** begin DOCUMENT TEXT **

Response: Western agrees with this comment. If power is reserved for new customers but not allocated, or resources are offered but not placed under contract, this power will be offered on a pro rata basis to customers that contributed to the resource pool by applying the extension formula in the contract. In these final procedures, Western will clarify the general allocation criteria to state: “The resource pool will be dissolved subsequent to the closing date of the last Start Printed Page 67416qualified applicant to execute their respective firm power contract. Firm power not under contract will be used in accordance with the Program.”
Comment: Western received a comment that did not support the up to 1 percent withdrawal.
Response: Western will withdraw up to 1 percent as determined in Subpart C, Power Marketing Initiative, 10 CFR 905.32(e)(1).
Comment: Western received a comment supporting increasing allocations awarded to the Lower Brule Sioux and Flandreau Santee Sioux tribes in the Post-2000 Resource Pool Allocation Process due to omissions in applications for power.

** end DOCUMENT TEXT **
** begin GIVEN INFORMATION **

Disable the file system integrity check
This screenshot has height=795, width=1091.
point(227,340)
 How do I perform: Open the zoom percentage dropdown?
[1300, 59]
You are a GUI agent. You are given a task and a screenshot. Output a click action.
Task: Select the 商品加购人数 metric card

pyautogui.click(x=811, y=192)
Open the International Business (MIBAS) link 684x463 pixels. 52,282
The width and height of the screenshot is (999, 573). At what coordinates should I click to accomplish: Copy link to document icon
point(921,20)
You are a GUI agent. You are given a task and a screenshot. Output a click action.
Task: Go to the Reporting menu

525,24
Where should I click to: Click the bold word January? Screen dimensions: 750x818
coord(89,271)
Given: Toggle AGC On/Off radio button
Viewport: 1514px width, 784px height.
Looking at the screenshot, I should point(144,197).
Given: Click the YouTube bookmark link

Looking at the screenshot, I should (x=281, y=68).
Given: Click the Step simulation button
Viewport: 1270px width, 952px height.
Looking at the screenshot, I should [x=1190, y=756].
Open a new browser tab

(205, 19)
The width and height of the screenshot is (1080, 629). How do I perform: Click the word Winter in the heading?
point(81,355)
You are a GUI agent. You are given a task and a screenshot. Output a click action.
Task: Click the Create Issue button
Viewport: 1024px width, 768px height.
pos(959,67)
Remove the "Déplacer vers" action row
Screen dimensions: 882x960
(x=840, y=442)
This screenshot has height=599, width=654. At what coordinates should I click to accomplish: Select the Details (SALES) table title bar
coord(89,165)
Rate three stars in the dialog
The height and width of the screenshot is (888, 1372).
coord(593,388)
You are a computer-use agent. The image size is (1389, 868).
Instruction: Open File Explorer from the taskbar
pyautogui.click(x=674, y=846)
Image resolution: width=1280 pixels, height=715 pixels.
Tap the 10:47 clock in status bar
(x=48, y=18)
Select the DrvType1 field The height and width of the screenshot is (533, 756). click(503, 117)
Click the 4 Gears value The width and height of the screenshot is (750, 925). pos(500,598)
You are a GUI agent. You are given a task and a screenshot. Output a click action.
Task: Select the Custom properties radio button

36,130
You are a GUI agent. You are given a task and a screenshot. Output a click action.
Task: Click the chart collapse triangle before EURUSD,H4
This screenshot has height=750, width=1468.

** end GIVEN INFORMATION **

• TASK GOAL:
Retype the passage from the comment-and-response text above, beginning with the words "Response: Western will" and stopping after the words "applications for power.".

• EXERCISE RESULT:
Response: Western will withdraw up to 1 percent as determined in Subpart C, Power Marketing Initiative, 10 CFR 905.32(e)(1).
Comment: Western received a comment supporting increasing allocations awarded to the Lower Brule Sioux and Flandreau Santee Sioux tribes in the Post-2000 Resource Pool Allocation Process due to omissions in applications for power.